■ Task statement: Repeat, exactly as written, all of the entries, but not their pictures.

─── Information supplied

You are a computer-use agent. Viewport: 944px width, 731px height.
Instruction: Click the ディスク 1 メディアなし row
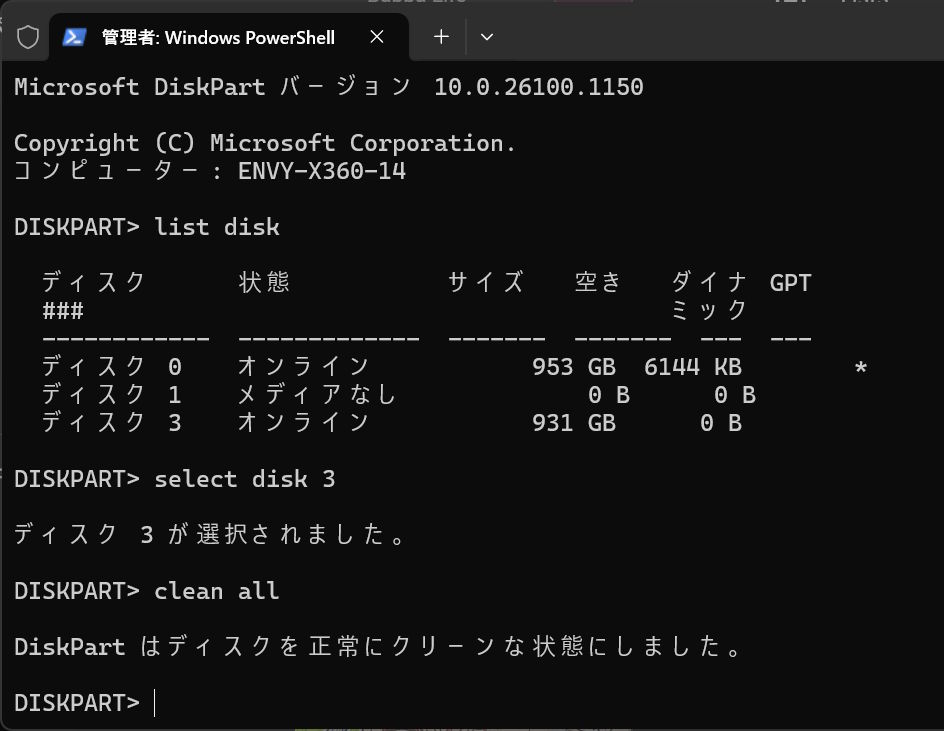[399, 395]
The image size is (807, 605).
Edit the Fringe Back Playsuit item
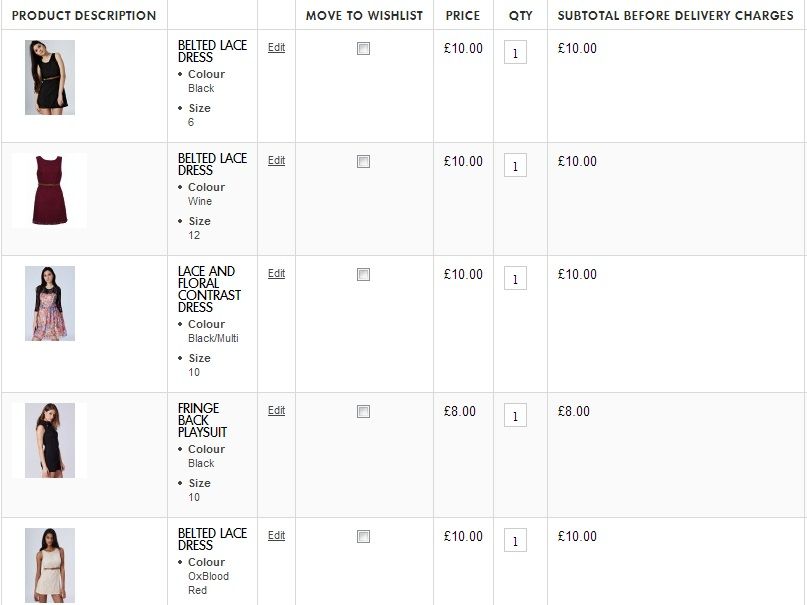pyautogui.click(x=276, y=410)
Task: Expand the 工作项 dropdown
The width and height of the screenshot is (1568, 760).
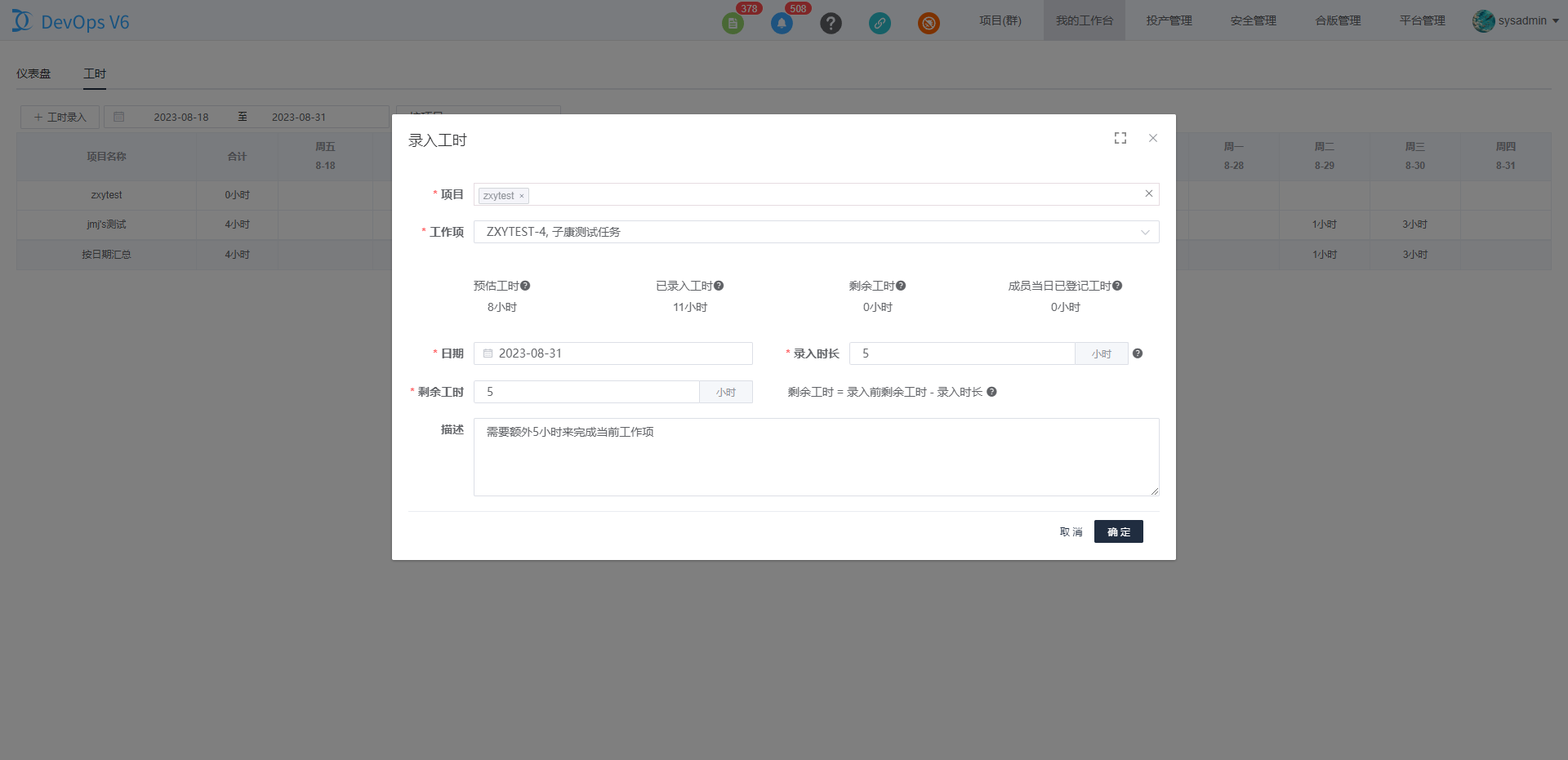Action: coord(1144,232)
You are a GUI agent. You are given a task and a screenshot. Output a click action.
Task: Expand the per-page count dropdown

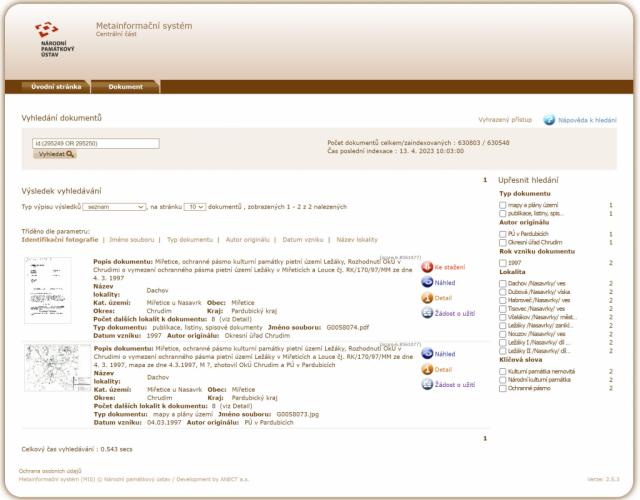195,206
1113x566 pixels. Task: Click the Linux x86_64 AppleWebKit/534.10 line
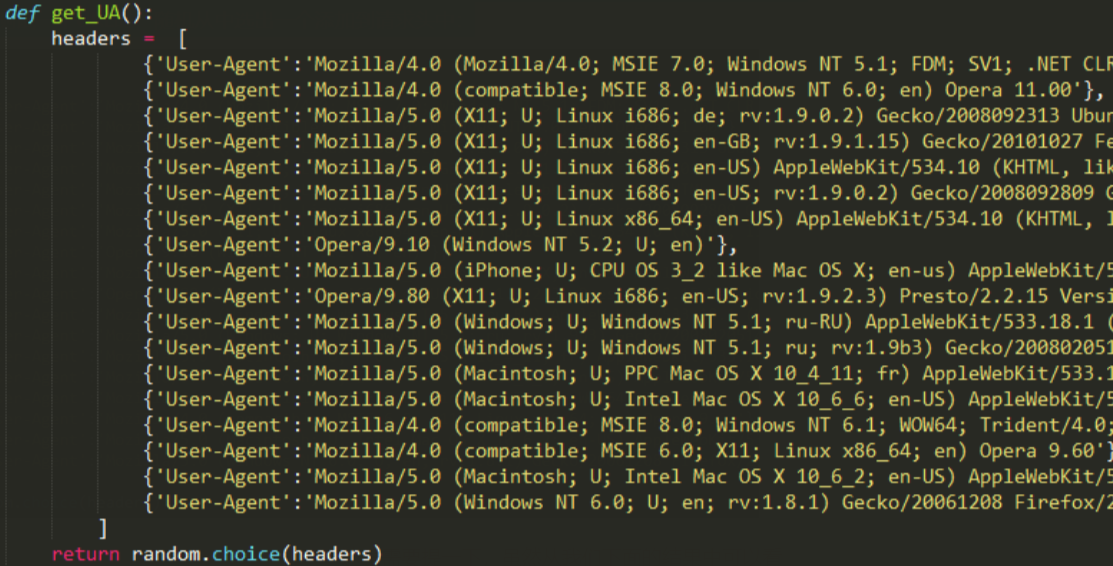pyautogui.click(x=627, y=219)
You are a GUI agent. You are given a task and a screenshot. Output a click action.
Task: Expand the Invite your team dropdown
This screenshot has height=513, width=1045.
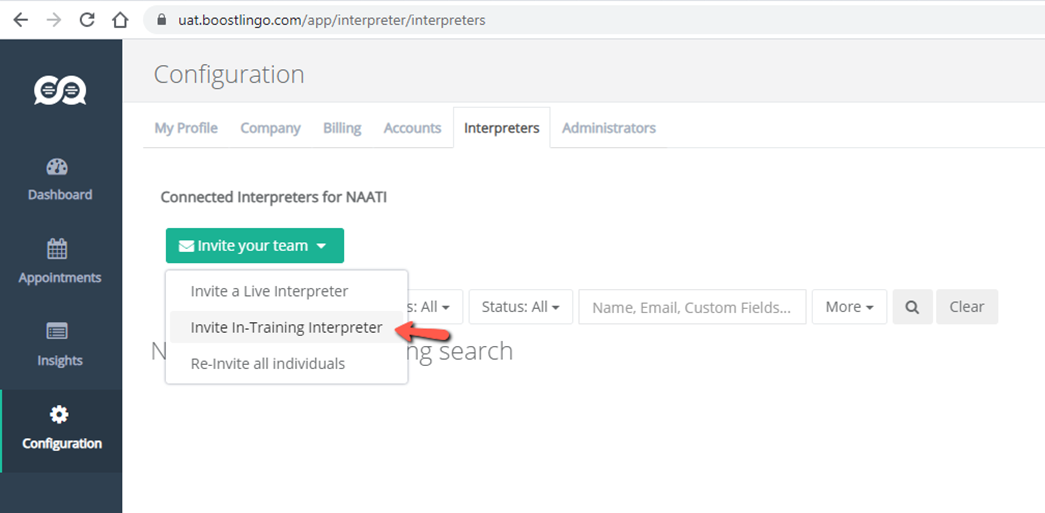[254, 246]
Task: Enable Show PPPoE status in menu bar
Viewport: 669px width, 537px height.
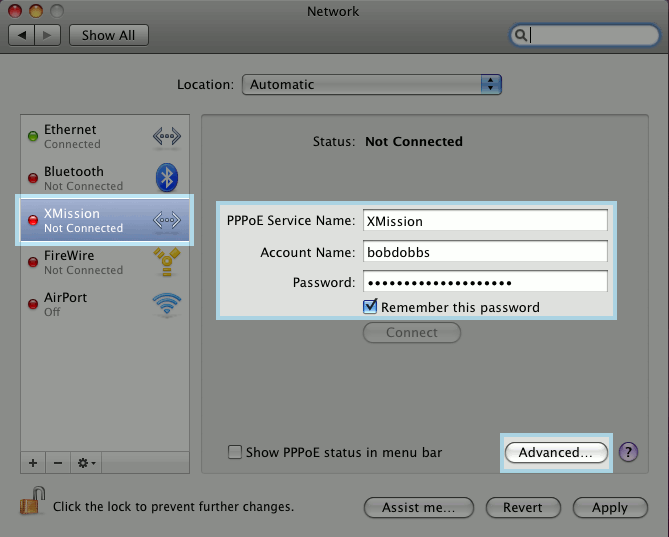Action: click(235, 452)
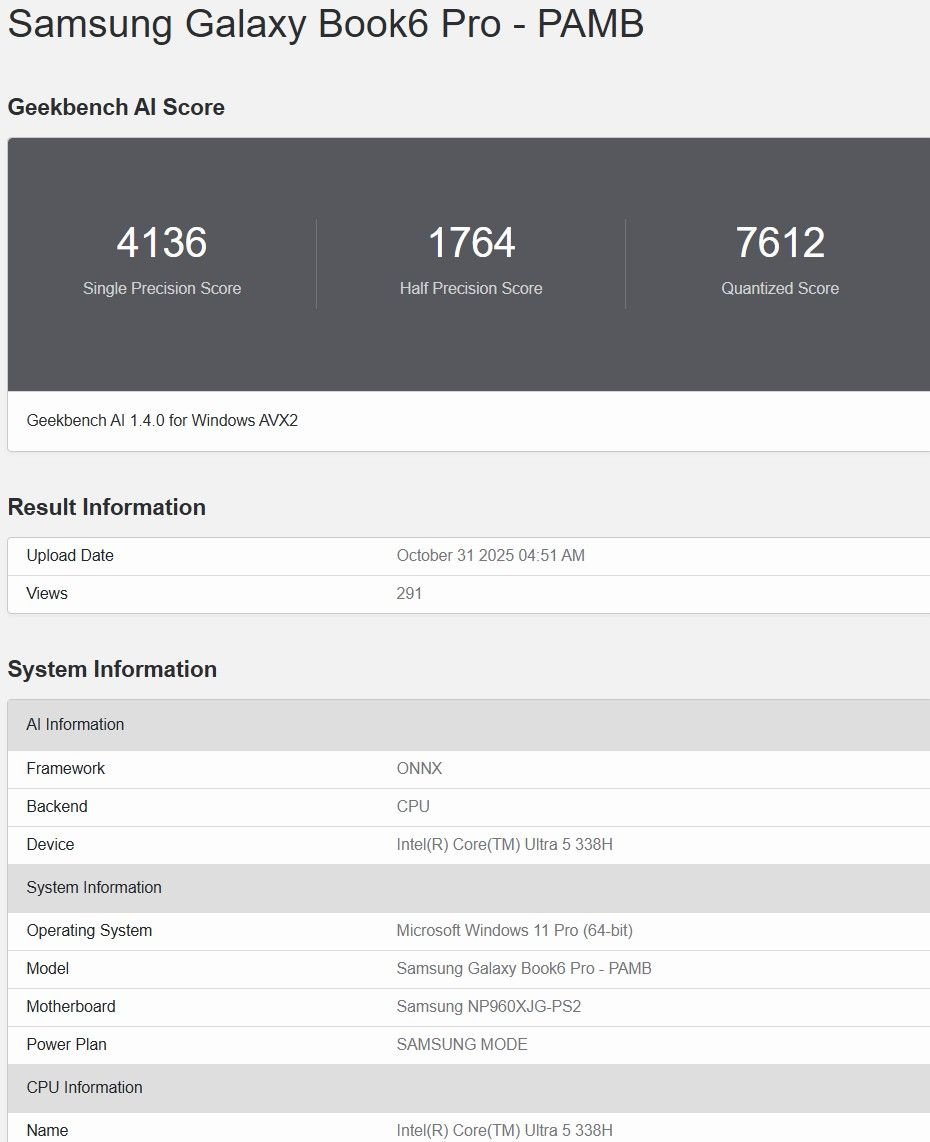The image size is (930, 1142).
Task: Click the Views count 291
Action: click(409, 594)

──────

■ Expected answer:
You are a computer-use agent. Viewport: 944px width, 731px height.
Instruction: Click the ディスク 1 メディアなし row
[399, 395]
The image size is (807, 605).
Edit the Fringe Back Playsuit item
pyautogui.click(x=276, y=410)
Task: Expand the 工作项 dropdown
The width and height of the screenshot is (1568, 760).
Action: coord(1144,232)
You are a GUI agent. You are given a task and a screenshot. Output a click action.
Task: Expand the per-page count dropdown

195,206
1113x566 pixels. Task: Click the Linux x86_64 AppleWebKit/534.10 line
pyautogui.click(x=627, y=219)
You are a GUI agent. You are given a task and a screenshot. Output a click action.
Task: Expand the Invite your team dropdown
This screenshot has height=513, width=1045.
[254, 246]
Task: Enable Show PPPoE status in menu bar
Viewport: 669px width, 537px height.
Action: click(235, 452)
The image size is (930, 1142).
Task: Click the Views count 291
Action: click(409, 594)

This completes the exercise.